Not sure about bad labels, but semi-supervised learning is the term for training on data with a lot of missing labels. Essentially the algorithm makes predictions on the unlabeled data and uses its highest confidence predictions as additional training data. Generative models can also "dream up" entirely new training examples. There is a risk of amplifying the confidence in bad predictions, but it works well overall (better than using only the labeled portion of the data).
People who talk about the danger of humans driving cars always seem to talk about the raw numbers, because humans drive cars a lot and the raw numbers are rather large.
But when we talk about automated driving, it's in percentages, because it's not being done on the same scale.
So to compare apples to apples, you'd have to convert the number of fatalities to an accuracy percentage. Have you considered trying? There is certainly more than one way to do it, but it would greatly contribute to the discussion if you made some attempt.

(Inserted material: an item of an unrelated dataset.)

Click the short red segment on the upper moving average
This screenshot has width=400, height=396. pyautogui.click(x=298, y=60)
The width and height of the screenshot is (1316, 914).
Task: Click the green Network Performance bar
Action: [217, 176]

> you'd have to convert the number of fatalities to an accuracy percentage
Telsa's early results for their very limited "self-driving" technology has shown a huge reduction in accidents for any given period of time the vehicles are on the road.
1. You can't have an infinite amount of good labels
2. Humans are in charge of labeling too.
The question is if you can reliably overcome the number of bad labels in your training set, so that 33% of bad labels equates to <33% "insanity" in the system.
How nonlinear are we talking? My understanding is probably closer to the truth than to the opposite of the truth. I'm looking for an estimate of how far from the truth I am.
How would a system reliably discredit missing labels while still learning from good labels? The simplest solution would be that system is able to spot the bad/missing labels itself with some certainty, but that seems like a catch 22.
How does making up something ridiculous like "33% insanity" give you anything that's resembles a subject that we can discuss? Hyperbole in, hyperbole out.